A real-estate giant's bet on Chinese-speaking LLMs
Lianjia (China's Zillow equivalent) open-sourced a full pipeline to turn LLaMA into a Mandarin instruction-follower, complete with training data, code, and a desktop chat app.

What it does BELLE is an end-to-end toolkit for building Chinese instruction-tuned language models. It ships training code (DeepSpeed-Chat, LoRA, full fine-tune), millions of generated Chinese instruction samples, evaluation sets, and quantized model weights. The project also includes a Flutter-based desktop app called ChatBELLE that runs a 4-bit quantized 7B model locally on macOS.
The interesting bit The project is backed by Lianjia—China’s largest real-estate brokerage—which gives it unusual corporate resources for an open-source NLP effort. To dodge LLaMA’s license restrictions, they distribute model “diffs” via XOR operations against the original weights, so only legitimate LLaMA licensees can reconstruct usable checkpoints. They also expanded LLaMA’s vocabulary with Chinese tokens and continued pre-training on 3.4 billion Chinese tokens before instruction tuning.
Key highlights
- Open-sourced training data totaling over 10M Chinese instruction samples (single-turn and multi-turn)

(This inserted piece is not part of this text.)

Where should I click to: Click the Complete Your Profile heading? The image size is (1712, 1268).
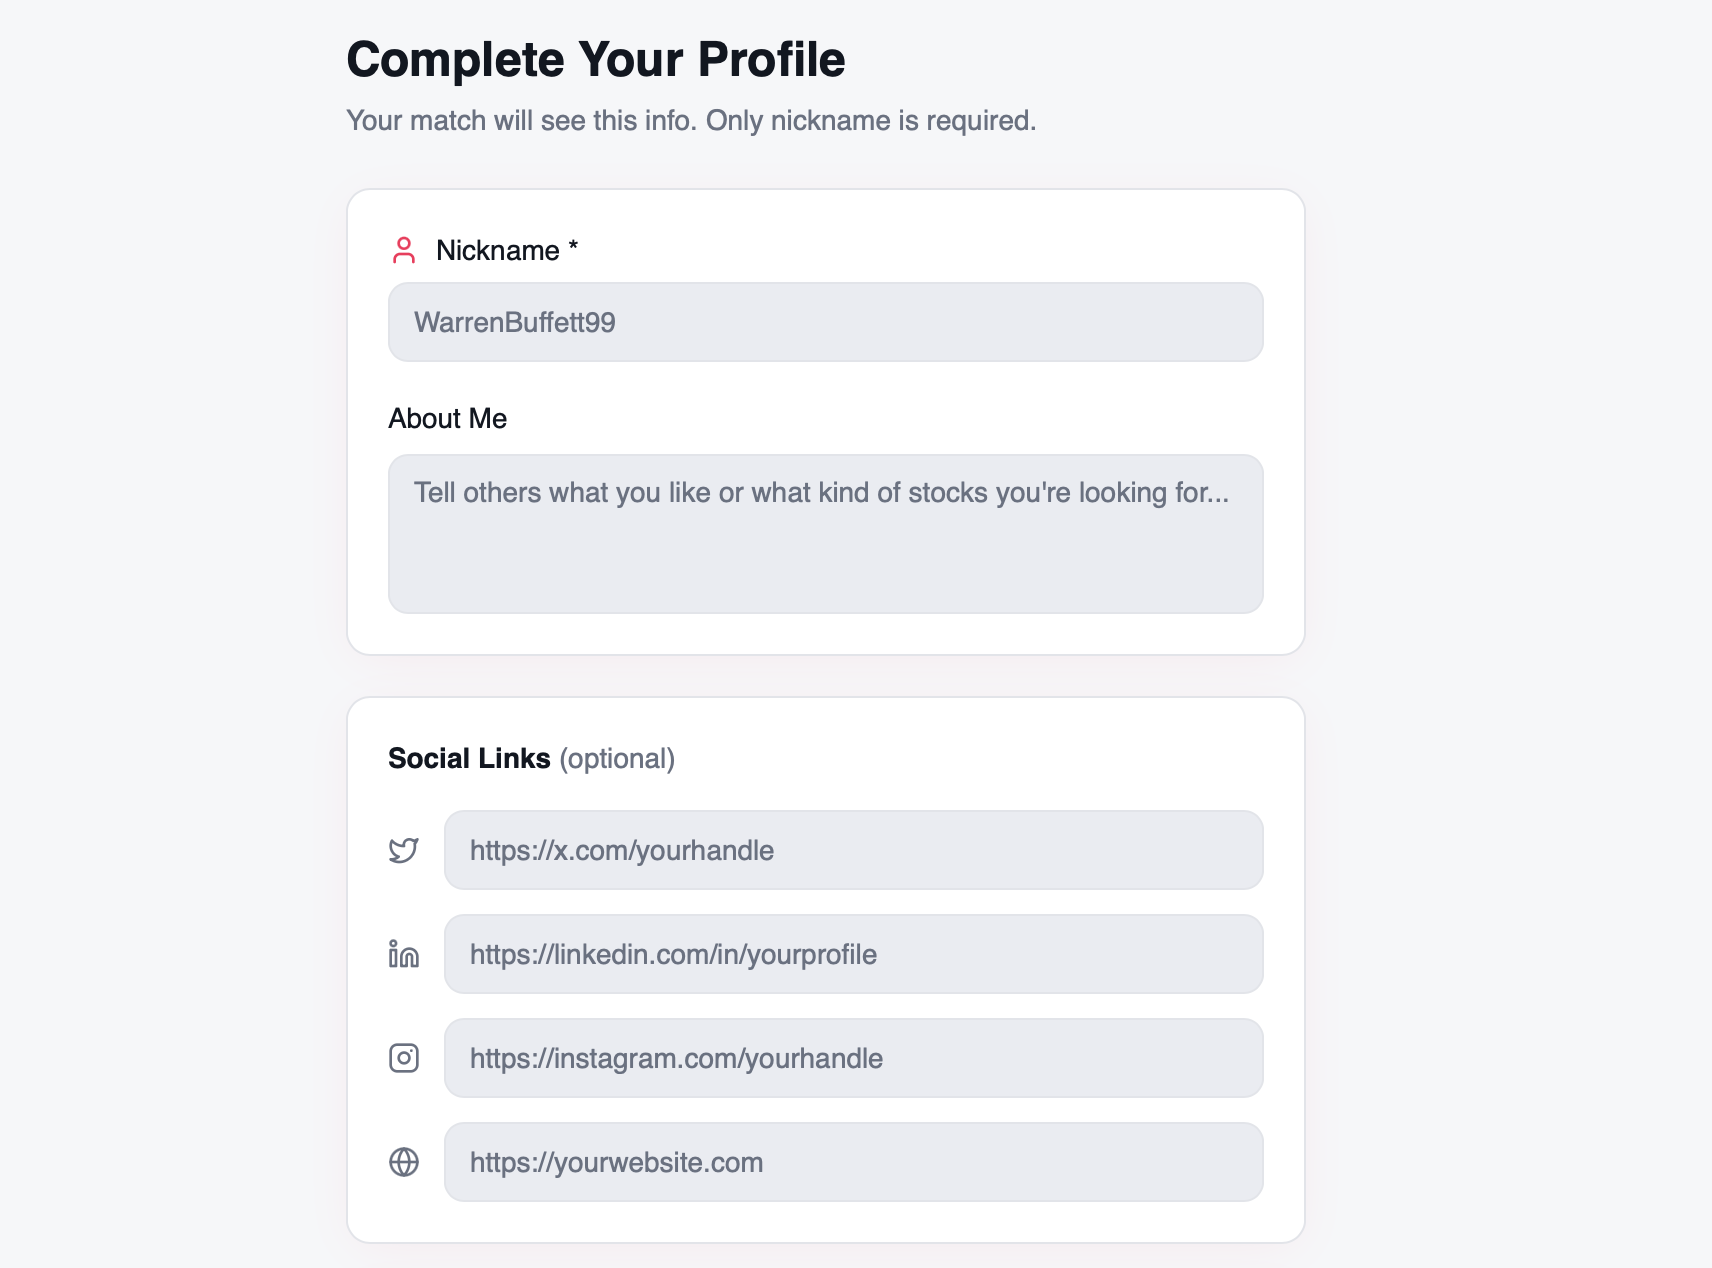596,59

- RLHF training code supporting both PPO and DPO
- GPTQ quantization support and ZeRO Inference for memory-efficient serving
- BELLE-VL multimodal model scoring 1620.10 on MME perception benchmark (per their claim)

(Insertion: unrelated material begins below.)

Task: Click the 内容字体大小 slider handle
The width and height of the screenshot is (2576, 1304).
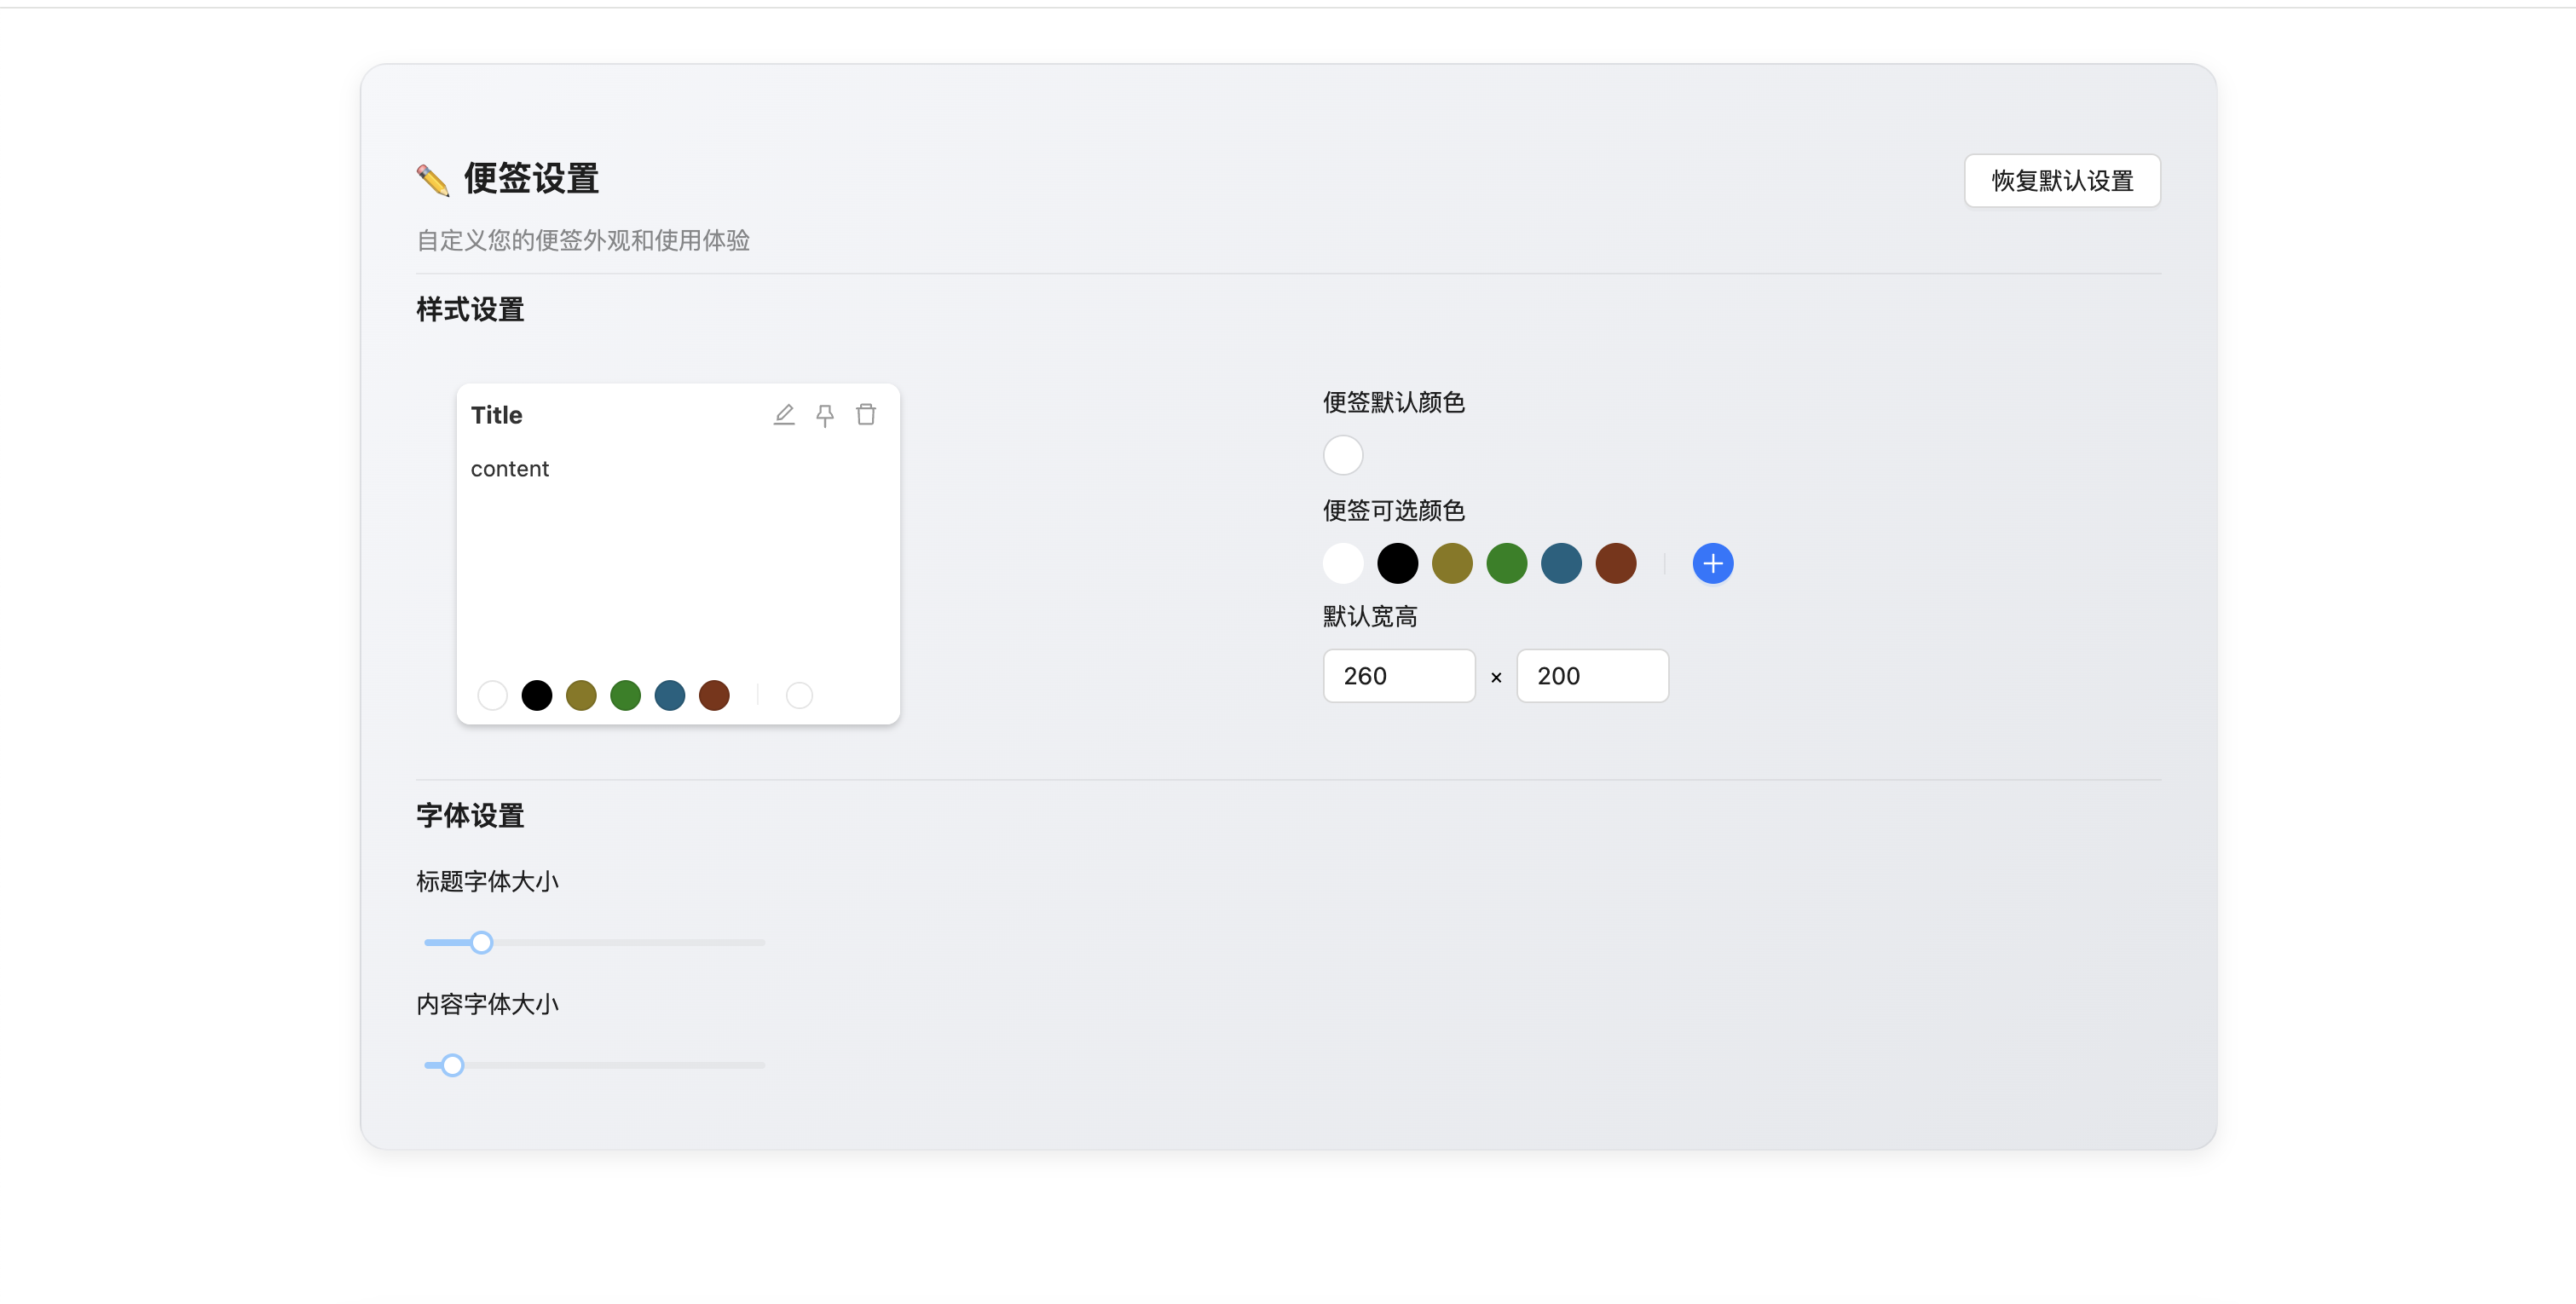Action: 453,1065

- Chinese-enhanced Whisper variants (v2, v3, v3-turbo) with claimed 24–65% accuracy gains
- Docker environments and Colab notebooks for quick starts
Caveats
- The ChatBELLE app is currently macOS-only, and the README explicitly warns that quantization causes “obvious quality loss”
- LLaMA-derived models are restricted to “research and study” per Meta’s license; the XOR diff mechanism is clever but adds friction
- Most training data is generated by ChatGPT, which raises familiar synthetic-data quality questions
Verdict Worth exploring if you need a proven Chinese LLM fine-tuning stack with data and code included. Skip if you want a polished consumer product or if LLaMA’s license terms block your use case.